:: TASK PROMPT ::
Give the records below as a numbered list with blank lines omitted, starting at the line that contains "Select the subtitle 不是所有场景都要四件套全上" and ending after the line that contains "click(983, 54)".

---------- SOURCE MATERIAL ----------

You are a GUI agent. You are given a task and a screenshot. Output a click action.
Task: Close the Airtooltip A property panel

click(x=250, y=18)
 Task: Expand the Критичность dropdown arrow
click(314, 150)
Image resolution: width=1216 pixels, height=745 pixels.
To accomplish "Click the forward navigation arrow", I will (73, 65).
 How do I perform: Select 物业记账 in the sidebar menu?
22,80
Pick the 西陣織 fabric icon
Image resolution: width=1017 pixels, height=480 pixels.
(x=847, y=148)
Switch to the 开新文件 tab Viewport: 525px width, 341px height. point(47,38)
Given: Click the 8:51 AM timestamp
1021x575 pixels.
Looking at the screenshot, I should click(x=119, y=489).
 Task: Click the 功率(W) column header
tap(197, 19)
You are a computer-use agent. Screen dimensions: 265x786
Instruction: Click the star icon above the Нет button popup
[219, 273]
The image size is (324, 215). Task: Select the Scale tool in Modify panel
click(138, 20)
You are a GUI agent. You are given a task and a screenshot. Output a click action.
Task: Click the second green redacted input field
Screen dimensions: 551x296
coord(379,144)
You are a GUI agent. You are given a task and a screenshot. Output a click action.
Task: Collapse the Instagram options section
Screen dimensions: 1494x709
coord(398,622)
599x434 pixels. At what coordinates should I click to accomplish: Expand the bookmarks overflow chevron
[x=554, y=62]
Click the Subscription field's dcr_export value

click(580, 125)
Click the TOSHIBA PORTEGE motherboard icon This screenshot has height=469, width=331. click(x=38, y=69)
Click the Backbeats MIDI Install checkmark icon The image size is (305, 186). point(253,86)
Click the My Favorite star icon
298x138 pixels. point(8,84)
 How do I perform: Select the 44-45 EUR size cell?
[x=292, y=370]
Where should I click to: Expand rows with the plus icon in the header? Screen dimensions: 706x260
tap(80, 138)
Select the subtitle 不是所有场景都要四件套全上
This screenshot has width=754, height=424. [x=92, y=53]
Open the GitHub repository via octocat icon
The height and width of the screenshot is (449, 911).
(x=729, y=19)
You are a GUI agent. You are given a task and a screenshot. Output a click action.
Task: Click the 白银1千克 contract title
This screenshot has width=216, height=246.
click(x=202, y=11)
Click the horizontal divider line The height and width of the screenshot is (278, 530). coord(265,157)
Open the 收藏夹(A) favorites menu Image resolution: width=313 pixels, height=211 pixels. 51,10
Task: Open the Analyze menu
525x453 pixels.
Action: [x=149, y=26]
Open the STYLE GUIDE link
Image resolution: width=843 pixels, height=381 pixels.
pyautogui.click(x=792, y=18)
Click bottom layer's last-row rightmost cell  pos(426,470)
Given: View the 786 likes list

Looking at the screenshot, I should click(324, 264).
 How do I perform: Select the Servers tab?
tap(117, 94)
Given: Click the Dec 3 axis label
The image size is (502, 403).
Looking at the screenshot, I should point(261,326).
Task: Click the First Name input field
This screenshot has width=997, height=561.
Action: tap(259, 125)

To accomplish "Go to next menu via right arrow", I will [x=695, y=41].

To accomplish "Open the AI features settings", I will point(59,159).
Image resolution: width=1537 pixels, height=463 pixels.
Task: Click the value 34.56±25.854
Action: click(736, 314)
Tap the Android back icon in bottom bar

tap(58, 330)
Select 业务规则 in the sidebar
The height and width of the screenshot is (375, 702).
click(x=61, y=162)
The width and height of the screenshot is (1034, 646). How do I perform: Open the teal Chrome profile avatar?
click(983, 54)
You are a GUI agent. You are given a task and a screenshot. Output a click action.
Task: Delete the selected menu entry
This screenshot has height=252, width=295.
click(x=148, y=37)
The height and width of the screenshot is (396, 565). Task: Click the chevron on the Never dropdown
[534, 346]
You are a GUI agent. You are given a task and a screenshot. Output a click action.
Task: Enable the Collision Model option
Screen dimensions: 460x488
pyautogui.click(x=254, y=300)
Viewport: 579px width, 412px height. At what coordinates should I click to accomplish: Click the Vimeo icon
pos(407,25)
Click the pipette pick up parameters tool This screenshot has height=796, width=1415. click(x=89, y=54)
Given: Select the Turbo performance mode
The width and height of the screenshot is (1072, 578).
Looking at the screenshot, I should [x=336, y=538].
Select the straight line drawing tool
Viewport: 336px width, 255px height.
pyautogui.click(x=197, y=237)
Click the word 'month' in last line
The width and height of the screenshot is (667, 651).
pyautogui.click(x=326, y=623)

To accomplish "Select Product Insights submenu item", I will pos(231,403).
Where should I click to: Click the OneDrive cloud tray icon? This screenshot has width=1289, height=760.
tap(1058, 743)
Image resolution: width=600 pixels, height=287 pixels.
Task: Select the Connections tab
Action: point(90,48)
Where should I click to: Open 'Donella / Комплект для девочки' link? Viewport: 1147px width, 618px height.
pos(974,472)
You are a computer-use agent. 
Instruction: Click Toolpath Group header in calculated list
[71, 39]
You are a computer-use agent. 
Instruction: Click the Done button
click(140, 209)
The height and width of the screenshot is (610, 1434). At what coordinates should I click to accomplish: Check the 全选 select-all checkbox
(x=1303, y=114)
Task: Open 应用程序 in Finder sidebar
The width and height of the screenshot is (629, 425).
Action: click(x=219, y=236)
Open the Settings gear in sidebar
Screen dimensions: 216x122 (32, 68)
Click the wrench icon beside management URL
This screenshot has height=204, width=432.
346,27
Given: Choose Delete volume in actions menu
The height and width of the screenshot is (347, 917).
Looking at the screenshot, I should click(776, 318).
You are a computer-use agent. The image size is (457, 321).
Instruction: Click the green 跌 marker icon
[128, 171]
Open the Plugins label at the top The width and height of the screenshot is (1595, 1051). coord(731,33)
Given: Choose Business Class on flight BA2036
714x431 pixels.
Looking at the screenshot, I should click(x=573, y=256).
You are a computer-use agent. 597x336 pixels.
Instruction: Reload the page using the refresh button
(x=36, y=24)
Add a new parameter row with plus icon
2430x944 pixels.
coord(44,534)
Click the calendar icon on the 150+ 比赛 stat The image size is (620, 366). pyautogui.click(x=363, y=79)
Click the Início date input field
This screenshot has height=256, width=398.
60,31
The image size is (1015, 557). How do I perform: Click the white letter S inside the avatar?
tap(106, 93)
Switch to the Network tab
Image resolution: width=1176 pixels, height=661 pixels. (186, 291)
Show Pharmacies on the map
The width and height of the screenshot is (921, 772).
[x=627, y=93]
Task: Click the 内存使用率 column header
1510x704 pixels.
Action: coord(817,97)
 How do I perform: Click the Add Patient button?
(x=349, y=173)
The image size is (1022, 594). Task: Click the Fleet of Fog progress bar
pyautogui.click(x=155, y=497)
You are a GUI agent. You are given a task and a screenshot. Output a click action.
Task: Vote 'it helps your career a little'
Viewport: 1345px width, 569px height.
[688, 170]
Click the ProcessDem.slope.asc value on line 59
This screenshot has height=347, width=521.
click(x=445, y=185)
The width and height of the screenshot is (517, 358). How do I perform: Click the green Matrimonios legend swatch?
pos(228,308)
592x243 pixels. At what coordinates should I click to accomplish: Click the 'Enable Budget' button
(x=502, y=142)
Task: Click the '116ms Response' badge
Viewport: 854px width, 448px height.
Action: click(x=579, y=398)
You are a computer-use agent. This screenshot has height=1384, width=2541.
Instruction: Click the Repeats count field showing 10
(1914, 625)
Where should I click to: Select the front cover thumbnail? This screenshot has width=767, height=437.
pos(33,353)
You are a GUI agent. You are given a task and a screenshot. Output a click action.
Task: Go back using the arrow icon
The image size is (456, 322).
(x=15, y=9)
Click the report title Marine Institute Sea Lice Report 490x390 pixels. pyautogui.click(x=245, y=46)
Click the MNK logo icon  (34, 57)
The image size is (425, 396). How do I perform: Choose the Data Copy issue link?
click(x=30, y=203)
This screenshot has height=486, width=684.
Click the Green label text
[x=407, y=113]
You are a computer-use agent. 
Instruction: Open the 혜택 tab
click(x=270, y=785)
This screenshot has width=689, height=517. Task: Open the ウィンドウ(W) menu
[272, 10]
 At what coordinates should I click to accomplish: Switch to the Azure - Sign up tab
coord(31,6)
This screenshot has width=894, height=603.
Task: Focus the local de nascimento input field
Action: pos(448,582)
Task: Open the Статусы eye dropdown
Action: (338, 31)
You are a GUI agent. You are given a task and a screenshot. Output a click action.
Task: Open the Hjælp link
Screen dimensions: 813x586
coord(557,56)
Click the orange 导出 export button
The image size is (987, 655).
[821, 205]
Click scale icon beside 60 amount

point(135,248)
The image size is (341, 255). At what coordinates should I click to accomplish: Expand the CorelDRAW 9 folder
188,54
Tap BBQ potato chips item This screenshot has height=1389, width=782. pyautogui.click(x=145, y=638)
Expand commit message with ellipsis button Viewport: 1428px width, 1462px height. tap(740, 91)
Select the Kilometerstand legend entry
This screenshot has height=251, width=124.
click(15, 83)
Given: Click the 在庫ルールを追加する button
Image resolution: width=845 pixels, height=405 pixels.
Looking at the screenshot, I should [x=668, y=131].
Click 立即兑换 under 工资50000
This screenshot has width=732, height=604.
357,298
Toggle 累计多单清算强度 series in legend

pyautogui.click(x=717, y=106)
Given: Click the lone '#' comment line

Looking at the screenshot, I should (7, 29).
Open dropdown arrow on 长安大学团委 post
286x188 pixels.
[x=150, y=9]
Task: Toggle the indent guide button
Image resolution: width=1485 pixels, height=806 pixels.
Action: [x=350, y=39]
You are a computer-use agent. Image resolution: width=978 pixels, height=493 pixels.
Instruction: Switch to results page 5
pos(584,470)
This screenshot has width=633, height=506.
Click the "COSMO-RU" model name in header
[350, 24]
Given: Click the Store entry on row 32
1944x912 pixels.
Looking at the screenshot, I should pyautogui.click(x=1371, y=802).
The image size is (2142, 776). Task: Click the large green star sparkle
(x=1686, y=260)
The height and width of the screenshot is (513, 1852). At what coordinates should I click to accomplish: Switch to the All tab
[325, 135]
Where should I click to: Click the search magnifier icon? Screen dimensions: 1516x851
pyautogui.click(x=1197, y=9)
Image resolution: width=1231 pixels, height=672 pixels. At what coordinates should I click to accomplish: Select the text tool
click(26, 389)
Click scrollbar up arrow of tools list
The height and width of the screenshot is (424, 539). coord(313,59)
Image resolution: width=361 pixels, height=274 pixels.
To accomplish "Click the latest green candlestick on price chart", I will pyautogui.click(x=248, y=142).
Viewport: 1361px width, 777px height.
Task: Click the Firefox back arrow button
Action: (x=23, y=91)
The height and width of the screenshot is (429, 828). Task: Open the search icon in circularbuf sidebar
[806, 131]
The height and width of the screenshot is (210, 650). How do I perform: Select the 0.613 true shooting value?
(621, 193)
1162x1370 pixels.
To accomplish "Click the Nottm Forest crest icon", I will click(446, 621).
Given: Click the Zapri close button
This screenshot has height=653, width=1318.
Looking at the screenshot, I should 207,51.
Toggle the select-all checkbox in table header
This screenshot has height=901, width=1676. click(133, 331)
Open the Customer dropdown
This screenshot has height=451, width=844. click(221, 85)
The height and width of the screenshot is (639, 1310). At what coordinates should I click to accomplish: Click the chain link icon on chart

----------

:: EXERCISE SOLUTION ::
1. Select the subtitle 不是所有场景都要四件套全上
2. This screenshot has width=754, height=424. [x=92, y=53]
3. Open the GitHub repository via octocat icon
4. The height and width of the screenshot is (449, 911).
5. (x=729, y=19)
6. You are a GUI agent. You are given a task and a screenshot. Output a click action.
7. Task: Click the 白银1千克 contract title
8. This screenshot has width=216, height=246.
9. click(x=202, y=11)
10. Click the horizontal divider line The height and width of the screenshot is (278, 530). coord(265,157)
11. Open the 收藏夹(A) favorites menu Image resolution: width=313 pixels, height=211 pixels. 51,10
12. Task: Open the Analyze menu
13. 525x453 pixels.
14. Action: [x=149, y=26]
15. Open the STYLE GUIDE link
16. Image resolution: width=843 pixels, height=381 pixels.
17. pyautogui.click(x=792, y=18)
18. Click bottom layer's last-row rightmost cell  pos(426,470)
19. Given: View the 786 likes list
20. Looking at the screenshot, I should click(324, 264).
21.  How do I perform: Select the Servers tab?
22. tap(117, 94)
23. Given: Click the Dec 3 axis label
24. The image size is (502, 403).
25. Looking at the screenshot, I should point(261,326).
26. Task: Click the First Name input field
27. This screenshot has width=997, height=561.
28. Action: tap(259, 125)
29. To accomplish "Go to next menu via right arrow", I will [x=695, y=41].
30. To accomplish "Open the AI features settings", I will point(59,159).
31. Image resolution: width=1537 pixels, height=463 pixels.
32. Task: Click the value 34.56±25.854
33. Action: click(736, 314)
34. Tap the Android back icon in bottom bar
35. tap(58, 330)
36. Select 业务规则 in the sidebar
37. The height and width of the screenshot is (375, 702).
38. click(x=61, y=162)
39. The width and height of the screenshot is (1034, 646). How do I perform: Open the teal Chrome profile avatar?
40. click(983, 54)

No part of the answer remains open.